History

England
- Name: HMS Lynn
- Ordered: 3 May 1695
- Builder: Thomas Ellis, Shoreham
- Launched: 24 April 1696
- Commissioned: 1696
- Fate: Sold to Francis Sheldon 16 April 1713

General characteristics as built
- Class & type: 32-gun fifth rate
- Tons burthen: 37352⁄94 tons (bm)
- Length: 107 ft 9.5 in (32.85 m) gundeck; 88 ft 0 in (26.82 m) keel for tonnage;
- Beam: 28 ft 3 in (8.61 m)
- Depth of hold: 10 ft 8.5 in (3.26 m)
- Propulsion: Sails
- Sail plan: Full-rigged ship
- Complement: 145/110
- Armament: as built 32 guns; 4/4 × demi-culverins (LD); 22/20 × 6-pdr guns (UD); 6/4 × 4-pdr guns (QD);

= HMS Lynn (1696) =

Royal Navy ship

HMS Lynn was a 32-gun fifth rate built under contract by Thomas Ellis of Shoreham in 1695/96. She spent her entire career on trade protection and anti-piracy patrols. Her service was in Home Waters North America, the West Indies and the East Indies. She was sold in 1713.

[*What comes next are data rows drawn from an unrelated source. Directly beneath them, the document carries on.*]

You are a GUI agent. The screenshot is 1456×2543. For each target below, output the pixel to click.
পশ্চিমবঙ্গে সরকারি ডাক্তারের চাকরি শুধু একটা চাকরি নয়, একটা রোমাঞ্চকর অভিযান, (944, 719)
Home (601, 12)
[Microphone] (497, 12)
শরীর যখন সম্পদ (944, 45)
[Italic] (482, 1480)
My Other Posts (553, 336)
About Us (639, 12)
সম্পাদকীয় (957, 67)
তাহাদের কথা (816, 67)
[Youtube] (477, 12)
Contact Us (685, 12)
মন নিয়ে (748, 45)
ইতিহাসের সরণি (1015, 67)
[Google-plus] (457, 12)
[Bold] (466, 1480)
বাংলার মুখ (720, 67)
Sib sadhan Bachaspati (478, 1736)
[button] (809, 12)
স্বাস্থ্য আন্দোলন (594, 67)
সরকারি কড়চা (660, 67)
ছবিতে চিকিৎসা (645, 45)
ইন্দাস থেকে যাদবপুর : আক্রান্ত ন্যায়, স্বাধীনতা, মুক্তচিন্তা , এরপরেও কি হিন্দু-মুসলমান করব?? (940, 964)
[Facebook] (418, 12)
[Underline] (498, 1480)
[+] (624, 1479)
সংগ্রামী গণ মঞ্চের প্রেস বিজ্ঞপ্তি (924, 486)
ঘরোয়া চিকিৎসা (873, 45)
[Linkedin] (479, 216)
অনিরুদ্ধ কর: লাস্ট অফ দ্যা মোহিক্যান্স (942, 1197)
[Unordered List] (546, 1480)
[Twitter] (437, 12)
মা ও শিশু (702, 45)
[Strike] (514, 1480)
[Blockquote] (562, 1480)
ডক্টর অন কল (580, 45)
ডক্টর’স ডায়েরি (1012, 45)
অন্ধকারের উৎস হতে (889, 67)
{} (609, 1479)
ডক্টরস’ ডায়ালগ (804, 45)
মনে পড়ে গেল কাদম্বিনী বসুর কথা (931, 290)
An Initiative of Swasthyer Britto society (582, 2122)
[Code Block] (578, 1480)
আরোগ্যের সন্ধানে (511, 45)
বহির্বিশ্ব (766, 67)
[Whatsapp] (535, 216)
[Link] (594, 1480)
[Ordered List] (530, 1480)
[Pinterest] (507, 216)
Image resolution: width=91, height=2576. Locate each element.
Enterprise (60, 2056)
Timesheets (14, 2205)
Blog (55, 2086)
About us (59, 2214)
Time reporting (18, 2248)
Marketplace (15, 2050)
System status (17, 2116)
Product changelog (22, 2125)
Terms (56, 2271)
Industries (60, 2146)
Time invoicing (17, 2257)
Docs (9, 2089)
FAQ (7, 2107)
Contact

She was the first vessel to bear the name Lynn in the English and Royal Navy.

==Construction and specifications==
She was ordered on 16 February 1694 to be built under contract by Mr. Flint of Plymouth. She was launched on 20 April 1695. Her dimensions were a gundeck of 109 ft 0 in with a keel of 88 ft 0 in for tonnage calculation with a breadth of 28 ft 8 in and a depth of hold of 10 ft 6 in. Her builder’s measure tonnage was calculated as 38462/94 tons (burthen).

The gun armament initially was four demi-culverins on the lower deck (LD) with two pair of guns per side. The upper deck (UD) battery would consist of between twenty and twenty-two 6-pounder guns with ten or eleven guns per side. The gun battery would be completed by four 4-pounder guns on the quarterdeck (QD) with two to three guns per side.

==Commissioned Service 1696-1712==
HMS Lynn was commissioned in 1696 under the command of Captain Horatio Townsend for service in Irish Waters in 1697. In 1698 she went to the West Indies where Captain Townsend died on 12 March 1699. Captain Edmund Letchmere took command following his death on 16 March 1699 and was assigned to Sir George Rooke's Fleet. Captain Letchmere was reappointed on 9 July 1700 then again on 26 May 1701. Captain John Watkins was in command in 1702. Between 1704 and 1705 Captain George Martin was in Command in the Leeward Islands. On 16 July 1706 Captain Sir George Forbes, the Earl of Grannard was assigned command. Captain Archibald Hamilton was in command at Barbados on 12 January 1707. On 28 February 1709 she was assigned Captain Henry Blinston as her commander for service in the Mediterranean. She sailed with Baker's squadron on the Portuguese coast in 1712.

==Disposition==
She was sold to Francis Sheldon for £195 on 16 April 1713.